STL_result_DF_norm <- data.table::rbindlist(STL_result_DF_norm_list, fill = TRUE)
STL_result_DF_slopes <- base::unique(STL_result_DF_norm[, c("type", "MK_p", "sens_slope", "District")])

Repository & Reproducibility

Note
  • Repository: Full code

  • Data:

    • Public datasets: DHS, MIS, and climate datasets (CHIRPS rainfall) are fully open-access.
    • Restricted datasets: Routine HMIS surveillance data and intervention coverage data (ITN, SMC, RDT, ACT, IPTp stockouts) are not publicly available and were accessed under agreement with the Burkina Faso National Malaria Control Programme (PNLP).

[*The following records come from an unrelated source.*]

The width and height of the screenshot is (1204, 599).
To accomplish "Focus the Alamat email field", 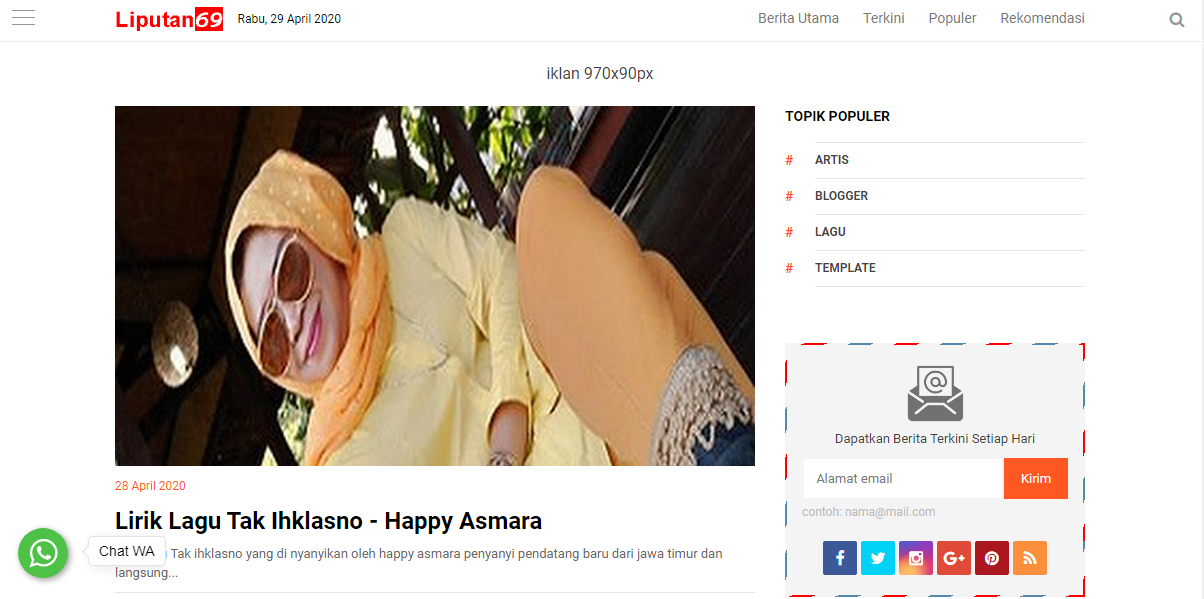I will pyautogui.click(x=903, y=479).

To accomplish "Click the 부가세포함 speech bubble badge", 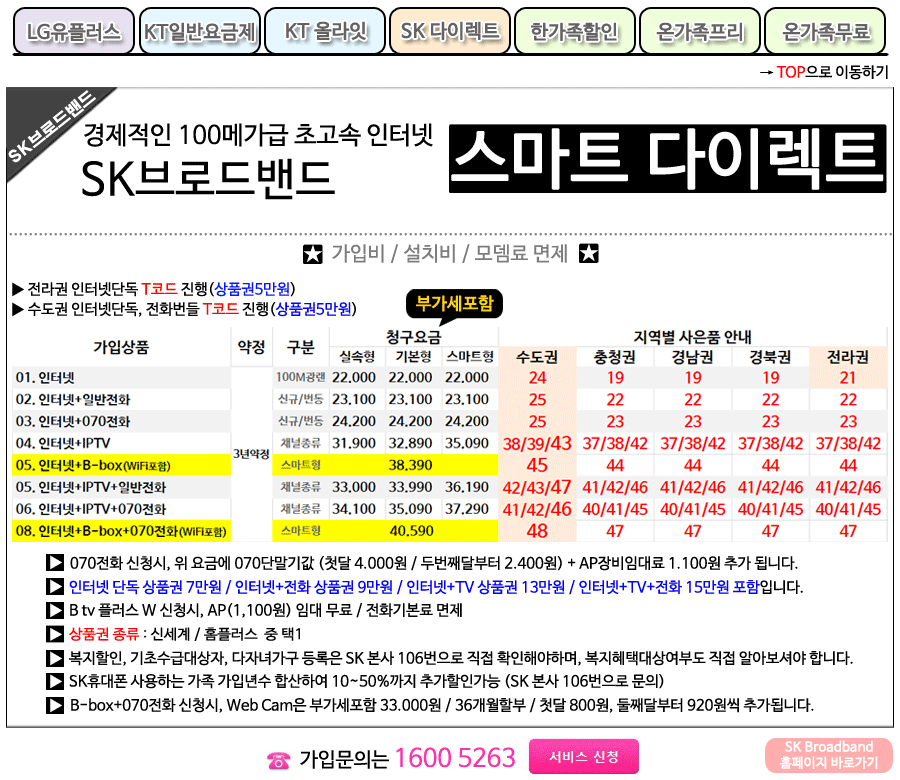I will [x=454, y=303].
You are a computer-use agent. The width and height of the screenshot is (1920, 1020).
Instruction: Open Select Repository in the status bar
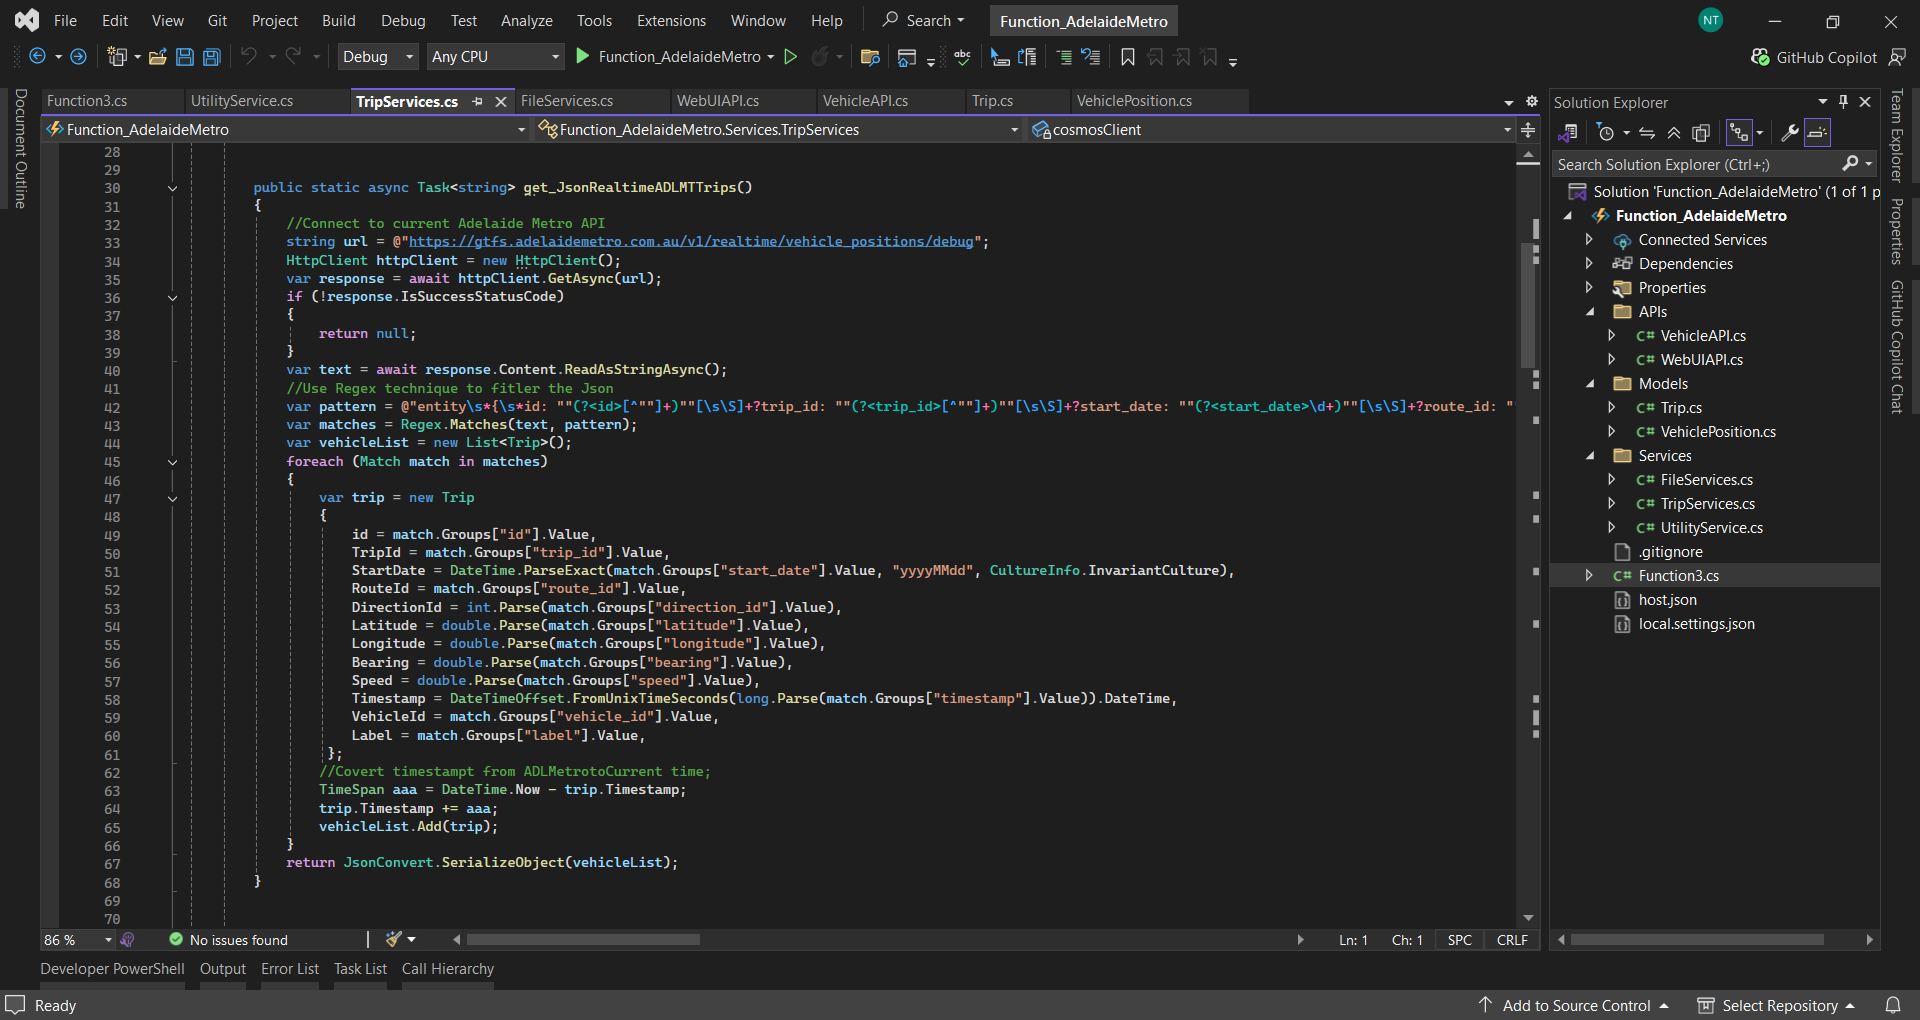pyautogui.click(x=1778, y=1005)
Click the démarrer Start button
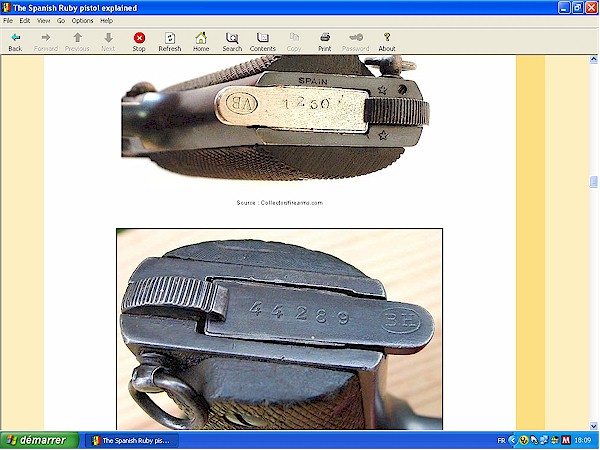Viewport: 600px width, 450px height. 37,440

    For reproducibility, all data management scripts and statistical analysis code are provided.

Public Health Relevance

  • Demonstrated how data quality issues (reporting gaps, inactive facilities) bias malaria burden estimation.
  • Provided robust adjusted incidence trends to better inform malaria control strategy in Burkina Faso.
  • Delivered reproducible R workflow (cleaning, validation, modeling, mapping) for future NMCP analyses.